#### WHAT IS EXPECTED:
Transcribe word for word each line from the one containing "Task: Open the Projects menu item" to the final line of the data, both included. Skip the pictures.

#### DATASET EXTRACT:

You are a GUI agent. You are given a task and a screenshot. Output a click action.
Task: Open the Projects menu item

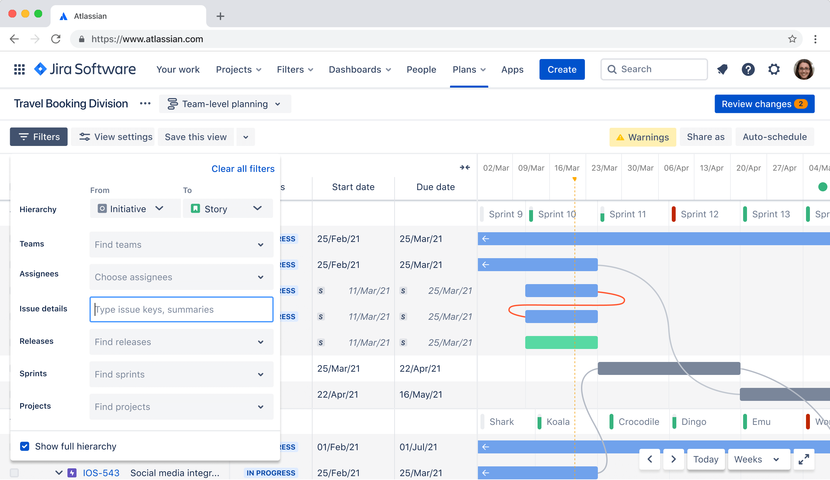(238, 69)
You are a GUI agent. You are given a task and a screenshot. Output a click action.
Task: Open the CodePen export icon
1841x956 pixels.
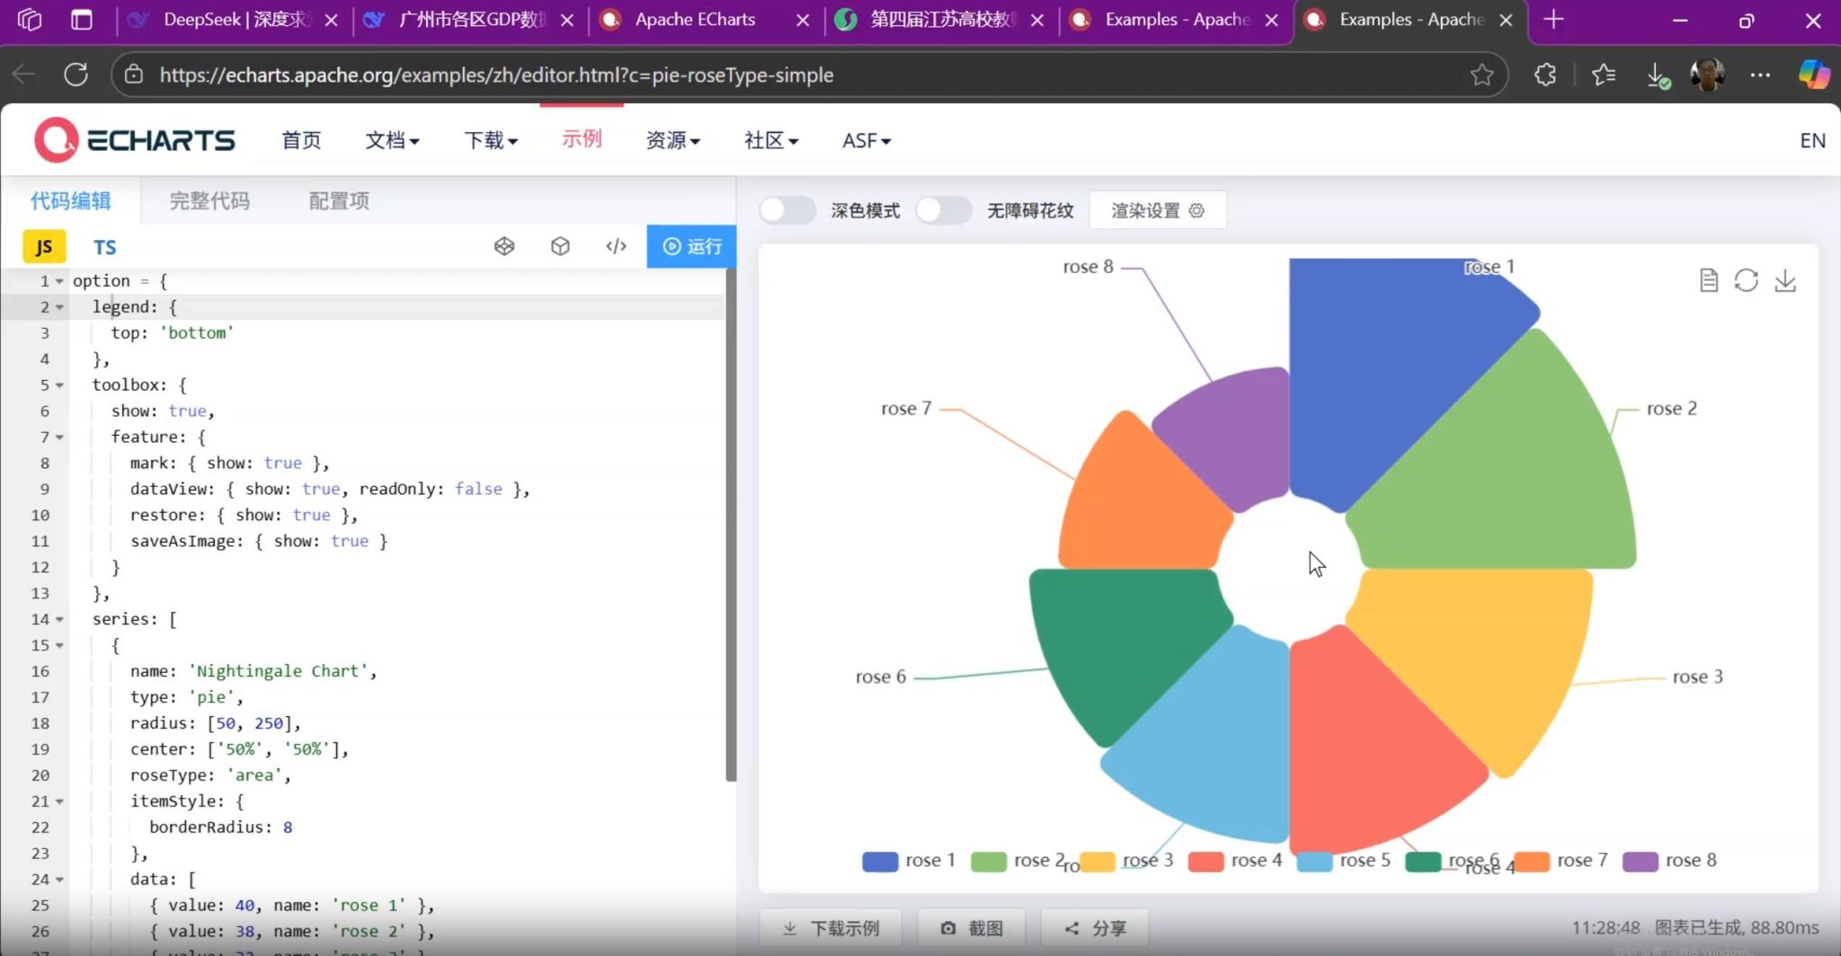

#### FINISHED EXERCISE:
Task: Open the Projects menu item

(238, 69)
You are a GUI agent. You are given a task and a screenshot. Output a click action.
Task: Open the CodePen export icon
1841x956 pixels.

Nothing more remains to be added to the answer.